:: TEXT ::

+ + + + + + +

First off, both mortality and birth rates shifted in the 1920s. Since women were staying in school longer, they were not focusing on starting families so, fewer babies were being born. Plus, after they finished school, they started careers and put off having children even longer. Another factor was that birth control was becoming more widely used to control a family’s growth. By the time women started having children they were in their mid to late twenties. This caused them to be able to have fewer children as well. From 1920 to 1930 the number of children per woman went from approximately 3.5 to 2. This didn’t start to increase again until the ‘40s. Mortality rate, on the other hand, was decreasing as well. To go along with birth rates, many women were no longer dying while giving birth. Since about 1915, both infant mortality and maternal mortality rates have been declining (cdc.gov). So the increasingly better health care had people living longer and retiring later. The 1920s are the first time we see the concept of old age homes and a need for people to take care of retirees. Although, this shift in age called for a need for more and greater pensions, which in turn caused higher taxes. Overall, the change in the size and health of families caused the economy to also rise and fall in different ways.

+ + + + + + +

:: WHAT NEEDS TO BE DONE ::
Continue the passage on 1920s birth and mortality rates from its last sentence.

:: DATA SECTION ::

+ + + + + + +

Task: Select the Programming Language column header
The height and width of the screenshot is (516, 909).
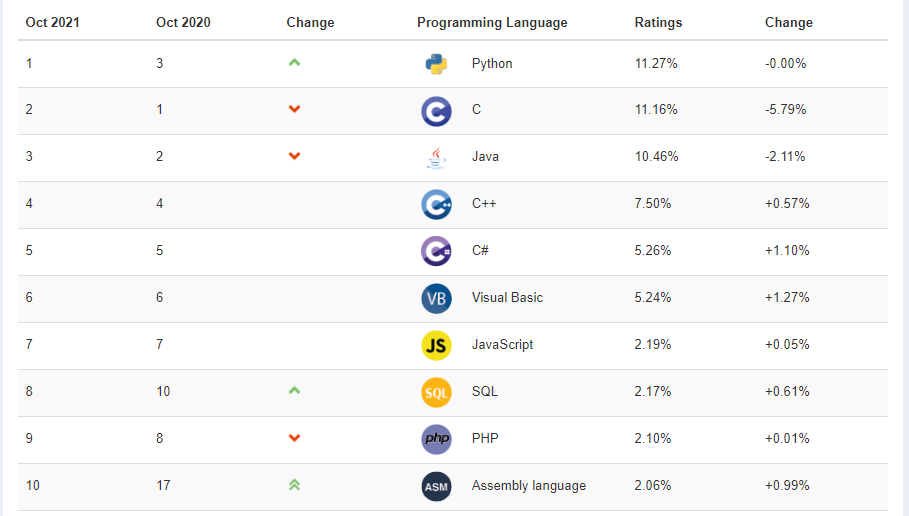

+ + + + + + +

:: THE RESULT ::
In the 1920s, school became more important. More and more people were attending not just grade school, but graduating with university degrees as well. Women, while gaining rights in the ‘20s, were also more welcomed into male oriented jobs and earned 39 percent of graduating degrees. The fact that there were fewer and fewer jobs could be one reason why people stayed in school longer. This waiting could have caused the “generation gap”. But by staying in school they gained more experience and expertise in certain field and by staying in school it gave the current workforce time to carry out their time until they could retire. Not as many people going right into the workforce could have also hurt America’s economy in some ways. When people go straight into the workforce when they are finished school, instead of going to university, the country makes more money (more people working, more people paying tax to the government). Since people were not working, the GDP of the country also went down causing a shift in the economy.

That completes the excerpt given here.